What you will do:
What is needed is an exact copy of the lines from the one containing "You are a GUI" through the last line of the records below, with no pictures.

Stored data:

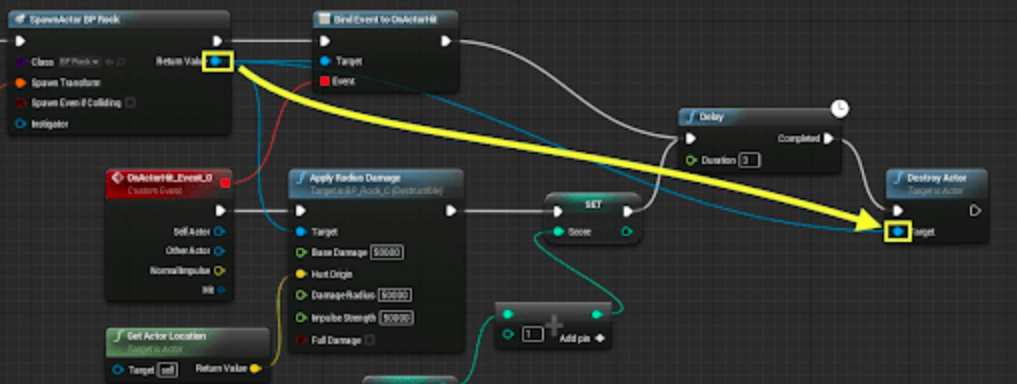Screen dimensions: 1017x384
Task: Click the Damage Radius value field
Action: pos(394,295)
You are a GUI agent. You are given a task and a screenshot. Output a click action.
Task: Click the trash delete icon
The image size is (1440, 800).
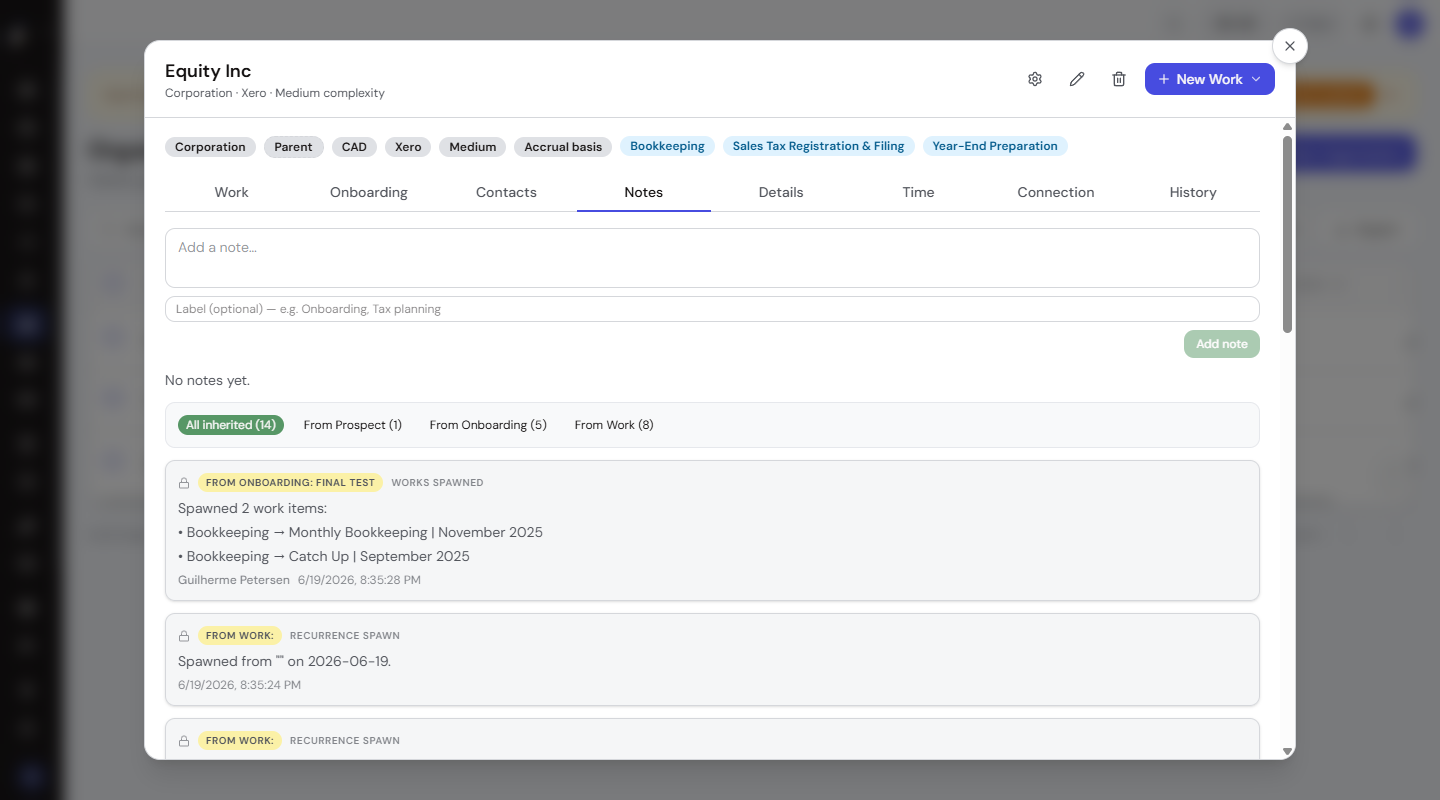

Answer to this task:
You are a GUI agent. You are given a task and a screenshot. Output a click action.
Task: Click the trash delete icon
The image size is (1440, 800).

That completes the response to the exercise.